For information about the metrics, see the Metric for ranking genes parameter on the Run GSEA Page.
Error 1020#
Multiple identifiers mapped to a single gene in "Remap_Only" mode#
GSEA's "Remap_Only" collapsing mode is designed to convert gene identifiers across transcriptome versions, but does not perform any mathematical operations to handle multiple input symbols mapping to the same output symbol. The GSEA application only supports single instances of a given gene symbol in an analysis run. When GSEA encounters the case of multiple instances of the same gene symbol, the first instance is retained and the later instances are arbitrarily discarded. In order to prevent producing this arbitrary output, when multiple input values mapping to a single output value are encountered in Remap_Only mode, the attempt to remap symbols fails and returns Error 1020.
In order to remedy this error, it is recommended to choose an appropriate mathematical collapse function for the input data set, whereby multiple identifiers corresponding to the same gene will be collapsed to a single entry in the output file.
GSEA supports the following options for performing this mathematical collapse:
- Max_probe
- Median_of_probes
- Mean_of_probes
- Sum_of_probes
Appendix B: CHIP File Selection Help#
The 4.3.0 version of GSEA introduced support for the new gene set database files and chip files to support native analysis of mouse data first made available with MSigDB v2022.1.
These files are now split into two different tabs in both the GSEA gene sets and chip files UI windows.
Gene set files from the Human Collections have the suffix ".Hs.symbols.gmt" following the MSigDB version (v2022.1 in this initial release), gene set files from the Mouse Collections have the suffix ".Mm.symbols.gmt". Gene set files from the Human Collections have their contents provided in HGNC Gene Symbols, gene set files from the Mouse Collections have their contents provided in MGI Gene Symbols. These symbols follow different canonical formats (i.e. MTOR for human vs. Mtor for mouse).
As such, it is critical to pick CHIP files that map your data into the appropriate namespace (either human or mouse symbols).
Therefore, if a gene set file from the Human Collection (MSigDB) window is selected, you must also select a CHIP file from the Human Collection Chips (MSigDB) tab of the Chip platform selector window, and if a gene set file from the Mouse Collection (MSigDB) window is selected, you must also select a CHIP file from the Mouse Collection Chips (MSigDB) tab of the Chip platform selector window.
Chip files, like gene set database files are versioned and have a species specific suffix, i.e. ".Hs.chip" following the MSigDB version (v2022.1 in this initial release) for files targeting the Human Collections, and ".Mm.chip" for files targeting the Mouse Collections.
Both Human Collection Chips, and Mouse Collection Chips contain a full complement of Chips for native as well as orthology based analysis.
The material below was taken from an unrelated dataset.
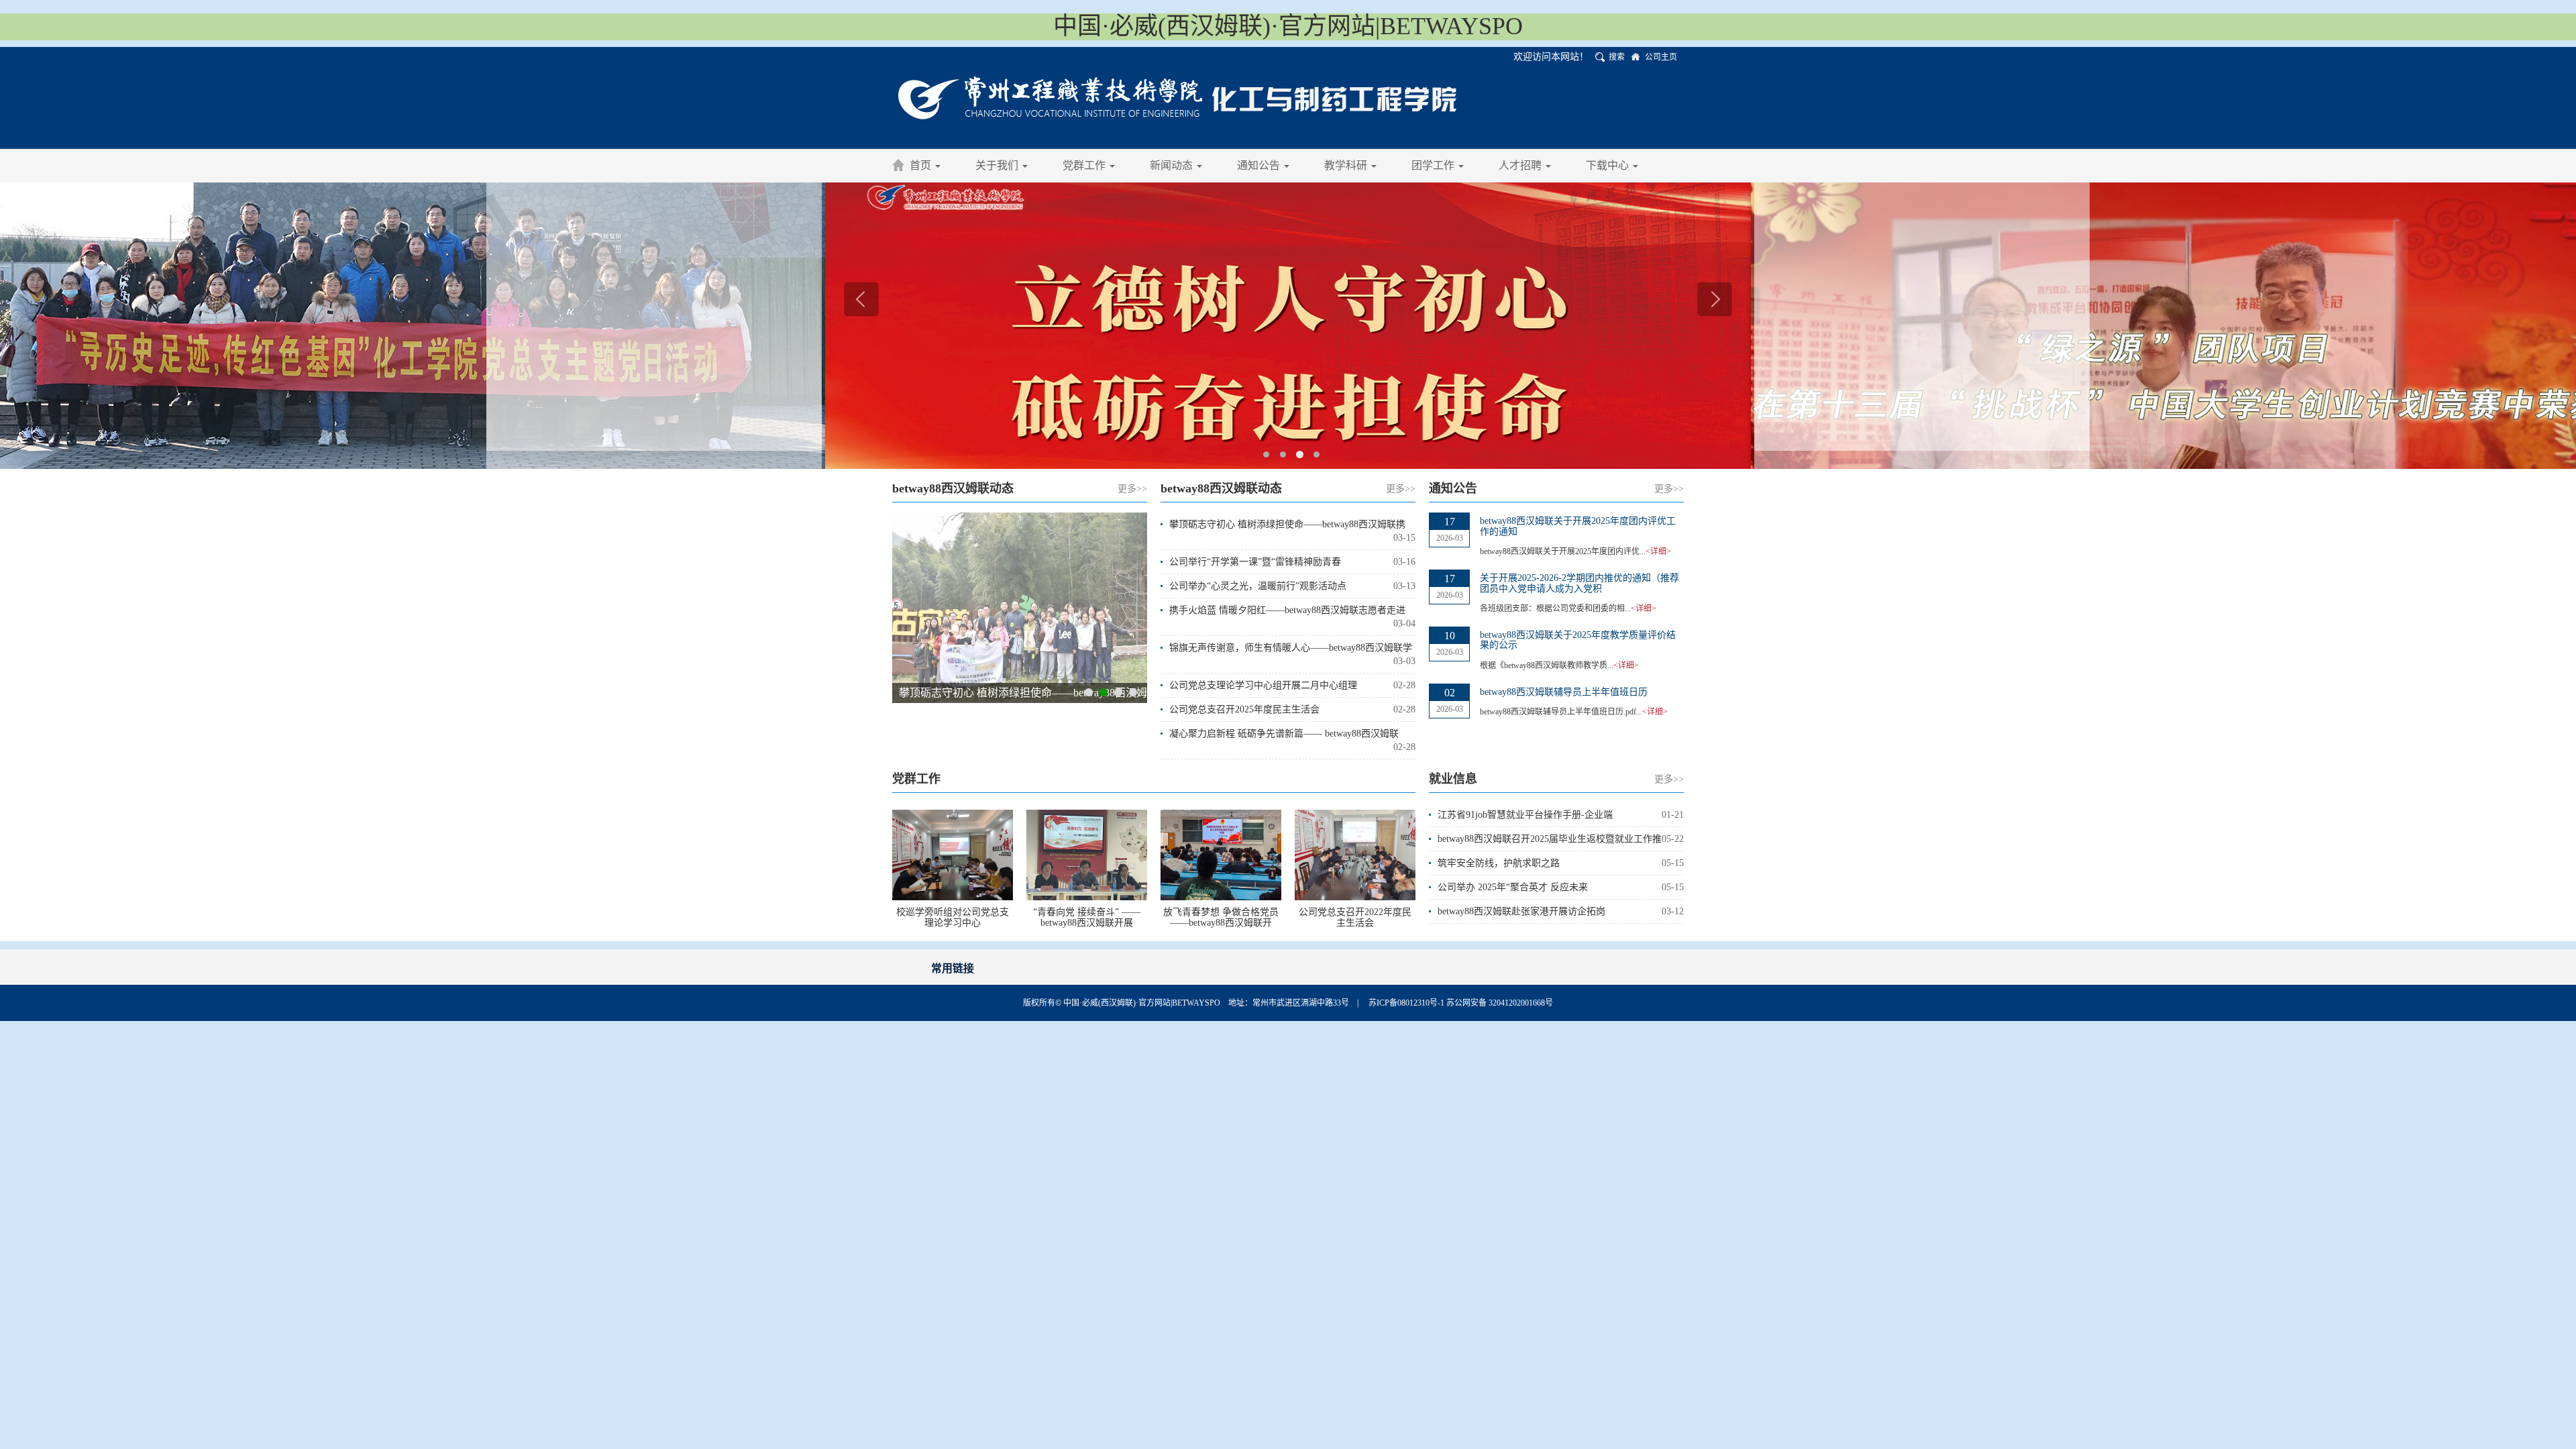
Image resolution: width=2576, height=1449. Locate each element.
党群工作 (1085, 165)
Chips from the Human Collection Chips tab (files ending in .Hs.chip) that begin with Human_ convert human gene IDs to human symbols, files from this tab (still with the .Hs.chip suffix) that begin with Mouse_ or Rat_ will also have the text "Human_Orthologs" in the file name, and when used will apply orthology mapping data to convert the dataset to match the human gene symbols namespace of the MSigDB Human Collections database.
Likewise, chips from the Mouse Collection Chips tab (files ending in .Mm.chip) that begin with Mouse convert mouse gene IDs to mouse symbols, files from this tab (still with the .Mm.chip suffix) that begin with Human or Rat_ will also have the text "Mouse_Orthologs" in the file name, and when used will apply orthology mapping data to convert the dataset to match the mouse gene symbols namespace of the MSigDB mouse Collections database.
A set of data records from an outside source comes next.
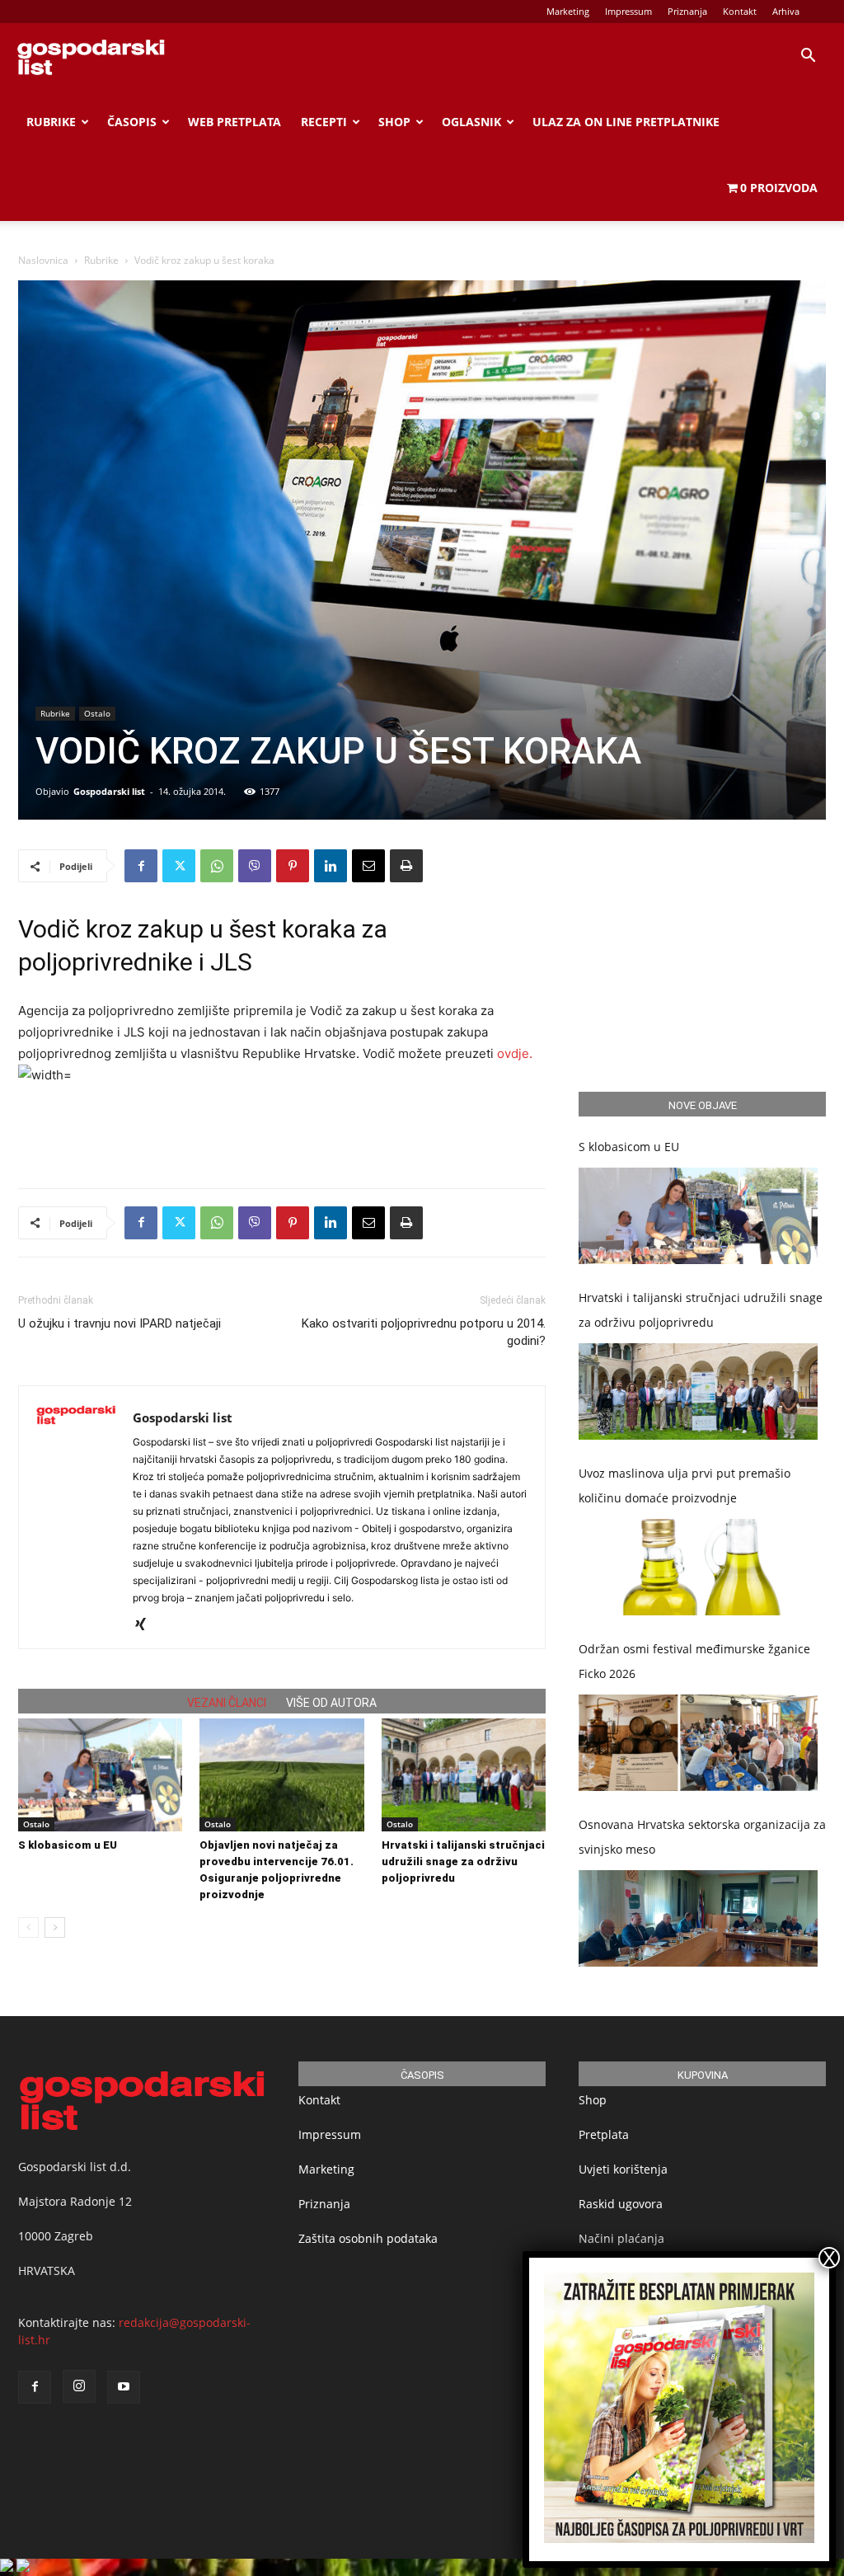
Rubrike (51, 121)
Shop (394, 121)
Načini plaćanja (621, 2238)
So, if the gene set database file c5.go.bp.v2022.1.Hs.symbols.gmt was selected from the Human Collection's tab, the appropriate CHIP file regardless of dataset species would be one of the _MSigDB.v.2022.1.Hs.chip files available from the Human Collection CHIPs (MSigDB) tab, and if the gene set database file m5.go.bp.v2022.1.Mm.symbols.gmt was selected from the Mouse Collection's tab the appropriate CHIP file regardless of dataset species would be one of the _MSigDB.v.2022.1.Mm.chip files available from the Mouse Collection CHIPs (MSigDB) tab.